▶ DOCUMENT SECTION:
◇ ◇ ◇
Explanation: A supervised algorithm that splits the data into subsets based on feature conditions to make decisions. It’s interpretable and useful for both classification and regression.
Examples:
1. Determining loan eligibility based on income, age, and credit score.
2. Predicting whether a customer will churn.

Mathematical Principle:

Decision Trees split data using impurity measures like:

Gini Index: $\text{Gini} = 1 – \sum_{i=1}^k p_i^2$
Entropy: $\text{Entropy} = -\sum_{i=1}^k p_i \log_2(p_i)$

Information Gain is calculated as: $\text{Information Gain} = \text{Parent Impurity} – \sum (\text{Child Impurity})$

Random Forests

Explanation: An ensemble method that combines multiple decision trees to improve accuracy and reduce overfitting through random sampling of data and features.
Examples:
1. Predicting customer segmentation in marketing.
2. Detecting fraudulent transactions in financial systems.

Mathematical Principle:

Combines Decision Trees via Bagging:

Randomly samples subsets of data and features for each tree, then aggregates results using:

Classification: Majority vote of tree outputs.
Regression: Average of tree outputs.

Gradient Boosting (e.g., XGBoost, LightGBM, CatBoost)

Explanation: A powerful ensemble method that builds models sequentially, correcting errors of previous models, and works well for both classification and regression tasks.
Examples:
1. Predicting credit scores based on financial history.
2. Winning Kaggle competitions with tabular data.

Mathematical Principle:

Gradient Boosting minimizes a loss function $L(y, \hat{y})$ using gradients:

$$
\hat{y}_{t+1} = \hat{y}_t + \eta \cdot \nabla L(y, \hat{y}_t)
$$ where $\eta$ is the learning rate.

k-Means (Clustering)

Explanation: An unsupervised algorithm that groups data into k clusters by minimizing the variance within each cluster.
Examples:
1. Grouping similar customers based on purchasing behavior.
2. Segmenting regions in satellite images.

Mathematical Principle:

k-Means minimizes the Within-Cluster Sum of Squares (WCSS):

$$
\text{WCSS} = \sum_{i=1}^k \sum_{x \in C_i} \|x – \mu_i\|^2
$$ where $C_i$ is a cluster and $\mu_i$ is its centroid.

DBSCAN (Density-Based Clustering)

Explanation: An unsupervised algorithm that identifies clusters based on the density of data points, detecting outliers as noise.
Examples:
1. Identifying anomalies in network traffic data.
2. Grouping galaxies in astronomical datasets.
◇ ◇ ◇
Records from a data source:
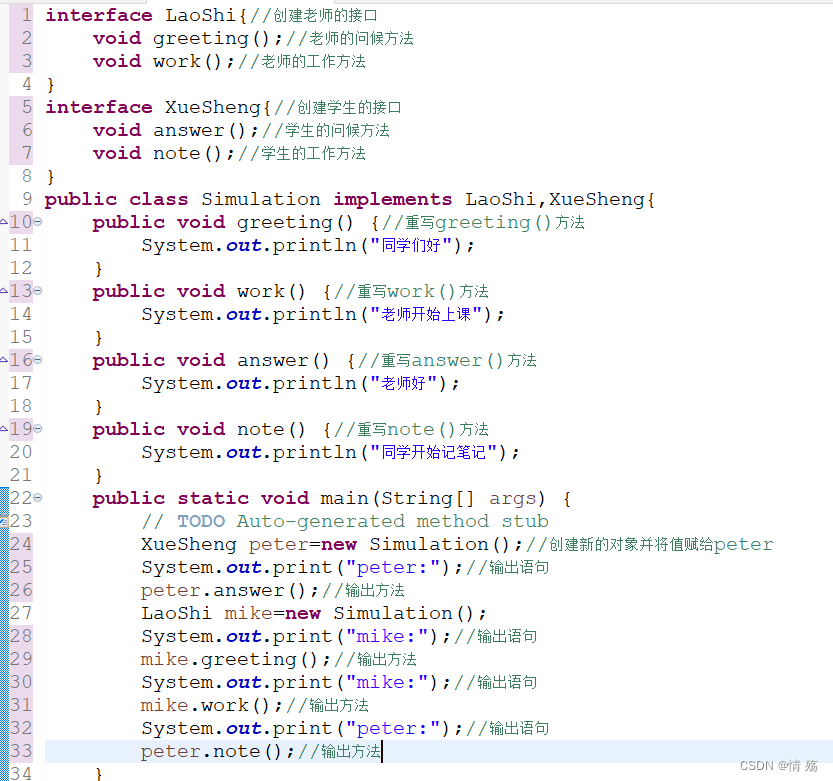Click the LaoShi interface name
833x781 pixels.
(200, 15)
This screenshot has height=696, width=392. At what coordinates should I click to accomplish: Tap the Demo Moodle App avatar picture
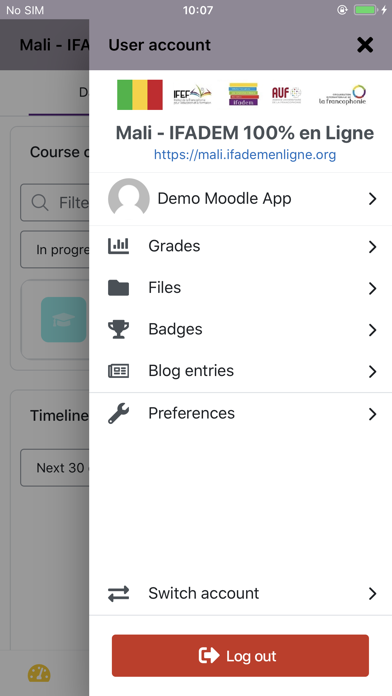point(129,198)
◇ ◇ ◇
▶ TO DO:
(A) In the text on machine learning algorithms, how do Random Forests combine tree outputs for classification?
(B) Pull out everything from "k-Means minimizes the" down to "in astronomical datasets." in the text on machine learning algorithms, unchanged.

▶ ANSWERS TO THIS EXERCISE:
(A) They take a majority vote of the tree outputs.

(B)
k-Means minimizes the Within-Cluster Sum of Squares (WCSS):

$$
\text{WCSS} = \sum_{i=1}^k \sum_{x \in C_i} \|x – \mu_i\|^2
$$ where $C_i$ is a cluster and $\mu_i$ is its centroid.

DBSCAN (Density-Based Clustering)

Explanation: An unsupervised algorithm that identifies clusters based on the density of data points, detecting outliers as noise.
Examples:
1. Identifying anomalies in network traffic data.
2. Grouping galaxies in astronomical datasets.